3.4 Evolution of rBC mixing state

Coating thickness (Tcoating) was found to exhibit a decreasing trend with the increase in rBC DMEV for both the transformation (Fig. 11) and emission flights (Fig. S4). This trend was primarily attributed to the limitation that the detection range of Tcoating is rBC DMEV dependent (as explained in Sect. 2.3), rather than indicating that relatively small rBC cores were more thickly coated than larger ones. Besides Tcoating, the fraction of rBC cores that can be assigned a coating thickness (Fassigned, in percentage) was also rBC DMEV dependent such that Fassigned was found to be the highest (between  35–45 %) for rBC cores in the DMEV range of 130–160 nm (Figs. 11 and S4). The rBC-containing particles in this DMEV range were selected for further discussions on Tcoating (their Tcoating will be specified as T*), with a focus on the evolution of rBC mixing state as the OS plumes were transported downwind.

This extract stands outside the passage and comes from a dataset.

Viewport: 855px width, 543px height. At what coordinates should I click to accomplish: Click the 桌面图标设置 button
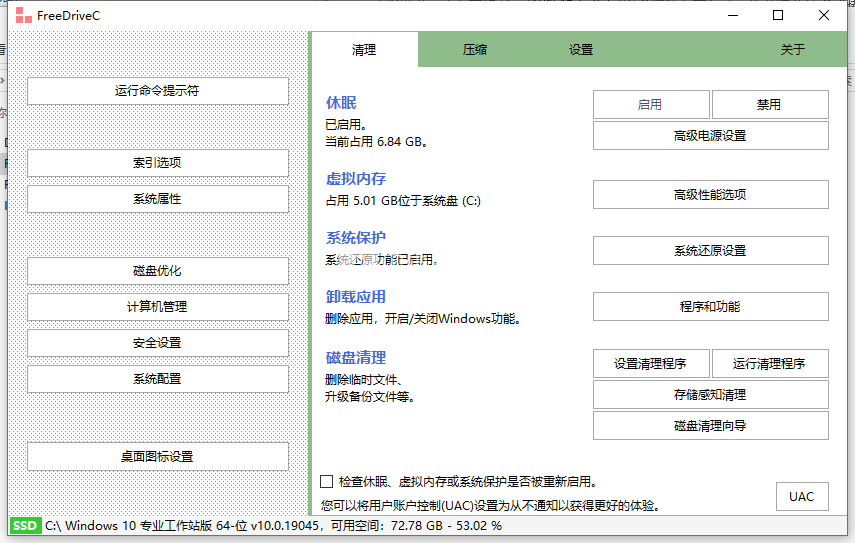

As shown in Fig. 12a for the transformation flight F_9/4, the in-plume T* exhibited an increasing trend with the increase in downwind distance or transport time, e.g., from  22 nm for screen 1 to  41 nm for screen 4. This trend is not surprising given the continuous formation of SOA during transport of the OS plumes (Liggio et al., 2016). For rBC near the sources, T* was close to zero as observed from the emission flights over the OS facilities. For example, T* was derived at  3 nm for F_9/3 (Fig. S4). These freshly emitted rBC cores grew a coating of  20 nm thickness in the first hour after emission, when the OS plume was transported from the sources in the OS facilities to the downwind edge of the OS region.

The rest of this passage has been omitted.